Please convert the data, starting at the line containing "Click the green" and ending at the line containing "point(86,407)", into a Markdown table with the columns Row and Entry, numbering each line and leaving out blank ones.

DATA FOR THIS TASK:
§ §

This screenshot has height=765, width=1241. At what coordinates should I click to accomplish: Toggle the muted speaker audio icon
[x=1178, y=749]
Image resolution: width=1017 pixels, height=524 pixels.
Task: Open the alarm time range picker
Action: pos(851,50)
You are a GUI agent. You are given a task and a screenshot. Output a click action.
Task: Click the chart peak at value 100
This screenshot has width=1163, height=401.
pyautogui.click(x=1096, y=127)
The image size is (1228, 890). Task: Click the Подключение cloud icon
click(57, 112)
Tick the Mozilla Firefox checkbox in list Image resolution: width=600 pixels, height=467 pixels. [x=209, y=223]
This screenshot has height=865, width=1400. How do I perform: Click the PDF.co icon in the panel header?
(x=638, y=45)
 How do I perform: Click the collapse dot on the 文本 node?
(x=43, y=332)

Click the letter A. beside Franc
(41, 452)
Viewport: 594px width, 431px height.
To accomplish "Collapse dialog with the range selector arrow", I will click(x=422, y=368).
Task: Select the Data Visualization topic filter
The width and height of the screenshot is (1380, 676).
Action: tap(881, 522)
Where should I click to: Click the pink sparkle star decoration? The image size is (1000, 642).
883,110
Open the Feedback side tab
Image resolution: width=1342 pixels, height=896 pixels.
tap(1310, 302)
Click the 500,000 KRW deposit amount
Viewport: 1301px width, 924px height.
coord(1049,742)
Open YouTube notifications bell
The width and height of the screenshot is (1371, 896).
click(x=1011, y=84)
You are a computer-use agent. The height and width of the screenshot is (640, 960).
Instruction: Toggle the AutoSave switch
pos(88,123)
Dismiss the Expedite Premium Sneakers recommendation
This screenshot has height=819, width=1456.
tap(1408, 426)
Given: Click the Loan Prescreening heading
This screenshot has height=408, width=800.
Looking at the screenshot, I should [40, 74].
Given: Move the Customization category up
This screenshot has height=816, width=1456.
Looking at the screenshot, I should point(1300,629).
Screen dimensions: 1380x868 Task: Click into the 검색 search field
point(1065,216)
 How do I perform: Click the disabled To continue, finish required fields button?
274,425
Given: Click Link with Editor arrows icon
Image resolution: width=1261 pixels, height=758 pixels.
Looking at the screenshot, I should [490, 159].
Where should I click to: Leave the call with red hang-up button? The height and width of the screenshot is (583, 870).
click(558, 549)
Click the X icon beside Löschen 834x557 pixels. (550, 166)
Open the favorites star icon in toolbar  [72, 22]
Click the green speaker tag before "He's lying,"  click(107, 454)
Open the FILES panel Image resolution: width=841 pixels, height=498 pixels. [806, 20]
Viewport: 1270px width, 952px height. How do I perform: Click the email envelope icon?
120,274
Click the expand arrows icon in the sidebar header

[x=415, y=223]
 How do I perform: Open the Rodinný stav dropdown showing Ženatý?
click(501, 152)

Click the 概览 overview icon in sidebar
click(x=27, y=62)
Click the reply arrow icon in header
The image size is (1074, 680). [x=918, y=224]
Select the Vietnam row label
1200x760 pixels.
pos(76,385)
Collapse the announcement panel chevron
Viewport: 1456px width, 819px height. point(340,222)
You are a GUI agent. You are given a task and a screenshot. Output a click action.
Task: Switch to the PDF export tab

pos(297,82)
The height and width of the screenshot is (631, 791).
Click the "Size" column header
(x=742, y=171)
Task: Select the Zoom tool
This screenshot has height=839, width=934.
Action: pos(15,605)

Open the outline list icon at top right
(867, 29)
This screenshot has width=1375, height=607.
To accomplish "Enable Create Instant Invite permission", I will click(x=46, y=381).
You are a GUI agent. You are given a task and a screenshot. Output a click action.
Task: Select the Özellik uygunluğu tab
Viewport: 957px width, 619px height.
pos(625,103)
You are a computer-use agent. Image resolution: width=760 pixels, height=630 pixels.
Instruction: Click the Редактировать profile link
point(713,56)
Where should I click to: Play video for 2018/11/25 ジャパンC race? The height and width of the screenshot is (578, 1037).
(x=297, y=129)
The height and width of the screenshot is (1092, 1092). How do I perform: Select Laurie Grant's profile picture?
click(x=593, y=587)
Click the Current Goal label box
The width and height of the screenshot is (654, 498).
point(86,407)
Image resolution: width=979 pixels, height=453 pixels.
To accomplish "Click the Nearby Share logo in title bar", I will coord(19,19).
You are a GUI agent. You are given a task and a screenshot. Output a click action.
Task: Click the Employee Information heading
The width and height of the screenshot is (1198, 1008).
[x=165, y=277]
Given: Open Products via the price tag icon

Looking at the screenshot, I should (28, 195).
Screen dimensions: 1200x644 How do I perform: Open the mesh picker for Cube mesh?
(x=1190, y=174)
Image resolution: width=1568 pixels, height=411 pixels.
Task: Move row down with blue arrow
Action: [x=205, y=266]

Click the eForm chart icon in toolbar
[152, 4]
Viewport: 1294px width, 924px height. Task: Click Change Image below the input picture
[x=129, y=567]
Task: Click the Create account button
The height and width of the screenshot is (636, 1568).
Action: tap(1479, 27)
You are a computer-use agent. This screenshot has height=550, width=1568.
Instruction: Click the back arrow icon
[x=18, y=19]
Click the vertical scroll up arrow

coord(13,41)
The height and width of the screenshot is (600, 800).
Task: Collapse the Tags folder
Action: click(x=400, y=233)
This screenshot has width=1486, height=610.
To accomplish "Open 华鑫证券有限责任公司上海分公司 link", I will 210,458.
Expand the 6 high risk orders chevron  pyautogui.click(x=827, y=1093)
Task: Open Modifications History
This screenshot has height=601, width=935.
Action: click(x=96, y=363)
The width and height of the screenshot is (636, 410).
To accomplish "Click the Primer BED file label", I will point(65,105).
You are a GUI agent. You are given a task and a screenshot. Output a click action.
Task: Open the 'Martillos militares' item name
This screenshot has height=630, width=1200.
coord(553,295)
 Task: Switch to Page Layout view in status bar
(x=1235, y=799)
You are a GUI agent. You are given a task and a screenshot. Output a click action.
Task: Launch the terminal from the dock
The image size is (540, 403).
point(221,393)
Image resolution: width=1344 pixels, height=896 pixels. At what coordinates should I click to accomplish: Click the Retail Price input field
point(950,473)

§ §

FULL OUTPUT:
| Row | Entry |
|---|---|
| 1 | Click the green speaker tag before "He's lying,"  click(107, 454) |
| 2 | Open the FILES panel Image resolution: width=841 pixels, height=498 pixels. [806, 20] |
| 3 | Viewport: 1270px width, 952px height. How do I perform: Click the email envelope icon? |
| 4 | 120,274 |
| 5 | Click the expand arrows icon in the sidebar header |
| 6 | [x=415, y=223] |
| 7 |  How do I perform: Open the Rodinný stav dropdown showing Ženatý? |
| 8 | click(501, 152) |
| 9 | Click the 概览 overview icon in sidebar |
| 10 | click(x=27, y=62) |
| 11 | Click the reply arrow icon in header |
| 12 | The image size is (1074, 680). [x=918, y=224] |
| 13 | Select the Vietnam row label |
| 14 | 1200x760 pixels. |
| 15 | pos(76,385) |
| 16 | Collapse the announcement panel chevron |
| 17 | Viewport: 1456px width, 819px height. point(340,222) |
| 18 | You are a GUI agent. You are given a task and a screenshot. Output a click action. |
| 19 | Task: Switch to the PDF export tab |
| 20 | pos(297,82) |
| 21 | The height and width of the screenshot is (631, 791). |
| 22 | Click the "Size" column header |
| 23 | (x=742, y=171) |
| 24 | Task: Select the Zoom tool |
| 25 | This screenshot has height=839, width=934. |
| 26 | Action: pos(15,605) |
| 27 | Open the outline list icon at top right |
| 28 | (867, 29) |
| 29 | This screenshot has width=1375, height=607. |
| 30 | To accomplish "Enable Create Instant Invite permission", I will click(x=46, y=381). |
| 31 | You are a GUI agent. You are given a task and a screenshot. Output a click action. |
| 32 | Task: Select the Özellik uygunluğu tab |
| 33 | Viewport: 957px width, 619px height. |
| 34 | pos(625,103) |
| 35 | You are a computer-use agent. Image resolution: width=760 pixels, height=630 pixels. |
| 36 | Instruction: Click the Редактировать profile link |
| 37 | point(713,56) |
| 38 | Where should I click to: Play video for 2018/11/25 ジャパンC race? The height and width of the screenshot is (578, 1037). |
| 39 | (x=297, y=129) |
| 40 | The height and width of the screenshot is (1092, 1092). How do I perform: Select Laurie Grant's profile picture? |
| 41 | click(x=593, y=587) |
| 42 | Click the Current Goal label box |
| 43 | The width and height of the screenshot is (654, 498). |
| 44 | point(86,407) |